* [DATA EXTRACT]:
..........
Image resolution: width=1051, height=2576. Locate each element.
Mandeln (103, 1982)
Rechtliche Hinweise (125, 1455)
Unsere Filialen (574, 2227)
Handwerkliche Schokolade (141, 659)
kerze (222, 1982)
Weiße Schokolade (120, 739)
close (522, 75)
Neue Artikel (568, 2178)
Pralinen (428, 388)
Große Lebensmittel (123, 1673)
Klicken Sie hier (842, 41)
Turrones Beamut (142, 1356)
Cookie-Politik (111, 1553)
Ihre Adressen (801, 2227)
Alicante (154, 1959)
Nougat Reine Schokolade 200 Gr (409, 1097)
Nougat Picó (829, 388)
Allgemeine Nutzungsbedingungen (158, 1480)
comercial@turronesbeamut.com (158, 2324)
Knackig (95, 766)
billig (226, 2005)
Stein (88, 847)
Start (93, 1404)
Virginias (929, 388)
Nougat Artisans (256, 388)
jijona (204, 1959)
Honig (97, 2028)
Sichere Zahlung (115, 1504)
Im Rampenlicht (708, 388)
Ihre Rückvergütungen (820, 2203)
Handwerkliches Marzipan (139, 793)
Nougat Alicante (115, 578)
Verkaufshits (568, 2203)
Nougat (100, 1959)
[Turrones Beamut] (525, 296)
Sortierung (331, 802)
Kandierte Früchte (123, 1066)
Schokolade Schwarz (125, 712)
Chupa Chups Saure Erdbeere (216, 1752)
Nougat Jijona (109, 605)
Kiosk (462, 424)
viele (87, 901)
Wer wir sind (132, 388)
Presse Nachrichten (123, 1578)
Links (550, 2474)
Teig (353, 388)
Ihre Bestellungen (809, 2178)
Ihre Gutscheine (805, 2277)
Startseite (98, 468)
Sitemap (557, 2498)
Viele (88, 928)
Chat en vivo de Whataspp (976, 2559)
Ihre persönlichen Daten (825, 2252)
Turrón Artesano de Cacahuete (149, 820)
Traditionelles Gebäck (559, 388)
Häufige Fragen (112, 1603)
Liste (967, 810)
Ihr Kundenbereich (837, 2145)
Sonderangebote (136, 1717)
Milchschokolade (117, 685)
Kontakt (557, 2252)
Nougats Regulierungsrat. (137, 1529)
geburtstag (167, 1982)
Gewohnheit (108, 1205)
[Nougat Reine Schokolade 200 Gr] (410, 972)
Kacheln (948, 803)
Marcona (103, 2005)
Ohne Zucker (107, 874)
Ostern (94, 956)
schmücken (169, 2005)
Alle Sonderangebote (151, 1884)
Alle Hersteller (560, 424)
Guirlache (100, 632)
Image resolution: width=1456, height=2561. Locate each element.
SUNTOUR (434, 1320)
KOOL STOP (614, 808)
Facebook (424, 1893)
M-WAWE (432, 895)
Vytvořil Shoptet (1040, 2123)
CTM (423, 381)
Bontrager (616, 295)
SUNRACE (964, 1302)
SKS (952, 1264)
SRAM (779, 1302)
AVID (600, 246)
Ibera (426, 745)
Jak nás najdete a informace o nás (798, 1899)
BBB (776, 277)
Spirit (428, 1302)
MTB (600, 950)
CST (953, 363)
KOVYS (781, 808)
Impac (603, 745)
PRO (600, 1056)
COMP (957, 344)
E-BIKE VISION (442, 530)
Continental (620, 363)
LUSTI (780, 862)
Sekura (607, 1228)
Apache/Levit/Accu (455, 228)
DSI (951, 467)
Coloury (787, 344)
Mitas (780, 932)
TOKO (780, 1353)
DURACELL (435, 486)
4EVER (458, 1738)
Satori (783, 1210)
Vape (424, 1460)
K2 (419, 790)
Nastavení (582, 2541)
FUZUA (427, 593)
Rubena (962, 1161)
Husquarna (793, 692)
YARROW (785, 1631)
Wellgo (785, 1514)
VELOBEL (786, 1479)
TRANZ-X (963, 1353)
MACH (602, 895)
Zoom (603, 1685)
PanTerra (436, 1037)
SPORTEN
..........
* [TASK]: Once you have read the records, repeat them all exactly.

* [SOLUTION FOR THIS TASK]:
Image resolution: width=1051, height=2576. Locate each element.
Mandeln (103, 1982)
Rechtliche Hinweise (125, 1455)
Unsere Filialen (574, 2227)
Handwerkliche Schokolade (141, 659)
kerze (222, 1982)
Weiße Schokolade (120, 739)
close (522, 75)
Neue Artikel (568, 2178)
Pralinen (428, 388)
Große Lebensmittel (123, 1673)
Klicken Sie hier (842, 41)
Turrones Beamut (142, 1356)
Cookie-Politik (111, 1553)
Ihre Adressen (801, 2227)
Alicante (154, 1959)
Nougat Reine Schokolade 200 Gr (409, 1097)
Nougat Picó (829, 388)
Allgemeine Nutzungsbedingungen (158, 1480)
comercial@turronesbeamut.com (158, 2324)
Knackig (95, 766)
billig (226, 2005)
Stein (88, 847)
Start (93, 1404)
Virginias (929, 388)
Nougat Artisans (256, 388)
jijona (204, 1959)
Honig (97, 2028)
Sichere Zahlung (115, 1504)
Im Rampenlicht (708, 388)
Ihre Rückvergütungen (820, 2203)
Handwerkliches Marzipan (139, 793)
Nougat Alicante (115, 578)
Verkaufshits (568, 2203)
Nougat (100, 1959)
[Turrones Beamut] (525, 296)
Sortierung (331, 802)
Kandierte Früchte (123, 1066)
Schokolade Schwarz (125, 712)
Chupa Chups Saure Erdbeere (216, 1752)
Nougat Jijona (109, 605)
Kiosk (462, 424)
viele (87, 901)
Wer wir sind (132, 388)
Presse Nachrichten (123, 1578)
Links (550, 2474)
Teig (353, 388)
Ihre Bestellungen (809, 2178)
Ihre Gutscheine (805, 2277)
Startseite (98, 468)
Sitemap (557, 2498)
Viele (88, 928)
Chat en vivo de Whataspp (976, 2559)
Ihre persönlichen Daten (825, 2252)
Turrón Artesano de Cacahuete (149, 820)
Traditionelles Gebäck (559, 388)
Häufige Fragen (112, 1603)
Liste (967, 810)
Ihr Kundenbereich (837, 2145)
Sonderangebote (136, 1717)
Milchschokolade (117, 685)
Kontakt (557, 2252)
Nougats Regulierungsrat. (137, 1529)
geburtstag (167, 1982)
Gewohnheit (108, 1205)
[Nougat Reine Schokolade 200 Gr] (410, 972)
Kacheln (948, 803)
Marcona (103, 2005)
Ohne Zucker (107, 874)
Ostern (94, 956)
schmücken (169, 2005)
Alle Sonderangebote (151, 1884)
Alle Hersteller (560, 424)
Guirlache (100, 632)
Image resolution: width=1456, height=2561. Locate each element.
SUNTOUR (434, 1320)
KOOL STOP (614, 808)
Facebook (424, 1893)
M-WAWE (432, 895)
Vytvořil Shoptet (1040, 2123)
CTM (423, 381)
Bontrager (616, 295)
SUNRACE (964, 1302)
SKS (952, 1264)
SRAM (779, 1302)
AVID (600, 246)
Ibera (426, 745)
Jak nás najdete a informace o nás (798, 1899)
BBB (776, 277)
Spirit (428, 1302)
MTB (600, 950)
CST (953, 363)
KOVYS (781, 808)
Impac (603, 745)
PRO (600, 1056)
COMP (957, 344)
E-BIKE VISION (442, 530)
Continental (620, 363)
LUSTI (780, 862)
Sekura (607, 1228)
Apache/Levit/Accu (455, 228)
DSI (951, 467)
Coloury (787, 344)
Mitas (780, 932)
TOKO (780, 1353)
DURACELL (435, 486)
4EVER (458, 1738)
Satori (783, 1210)
Vape (424, 1460)
K2 (419, 790)
Nastavení (582, 2541)
FUZUA (427, 593)
Rubena (962, 1161)
Husquarna (793, 692)
YARROW (785, 1631)
Wellgo (785, 1514)
VELOBEL (786, 1479)
TRANZ-X (963, 1353)
MACH (602, 895)
Zoom (603, 1685)
PanTerra (436, 1037)
SPORTEN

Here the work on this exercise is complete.